The Incendiaries by R.O. Kwon · Tinkers and Enon by Paul Harding · Blind Spot and Open City by Teju Cole · The Complete Sermons of Ralph Waldo Emerson · He Held Radical Light by Christian Wiman · Marilynne Robinson · Laleh Khadivi · Simone Weil · Mohsin Hamid · Louisa May Alcott


Part I R.O. Kwon on writing towards Christian extremism

Whitney Terrell: There’s gonna be many different kinds of religion that are important in America, not just Christianity and Judaism, you know, but I do still think that people associate now, today—talking about that mixture of politics and religion—associate particularly Christian religion with extremism, and fundamentalism, and the Far Right.

And I don’t know if it’s possible to pull those things apart.
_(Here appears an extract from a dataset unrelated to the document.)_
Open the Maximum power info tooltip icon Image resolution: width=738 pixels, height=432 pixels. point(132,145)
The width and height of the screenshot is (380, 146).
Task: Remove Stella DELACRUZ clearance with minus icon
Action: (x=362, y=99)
For instance, that association did not exist if you’re looking at Dostoevsky’s work, right? He didn’t associate Christianity with the far right extremist kind of ideology that we would associate, like Jerry Falwell, Jr. with today. Does that make sense? And that’s what seems difficult. How do you make even a positive religious character without dealing with this thing that’s grown onto Christian religion in America, and that we find so forward in our politics today?



R.O. Kwon: Hmmmm. The response I’ve had most often, actually, about extremism in Christianity from readers has been—people have expressed surprise, not in a bad way, but, people have said—oh, I never really thought of Christianity as potentially being extremist—

[laughter]

—and it seems many more readers have been used to thinking of Muslim extremists—

WT: Ahhh!

ROK: —than of Christian extremists, and so, bringing this to Christianity, it seems was startling to a lot of people.

WT: Wow, that is so surprising to me, I mean, I get it—how that would happen, but that is certainly not how it works in my mind. What about you, Sugi, what is your association with extremism and Christianity?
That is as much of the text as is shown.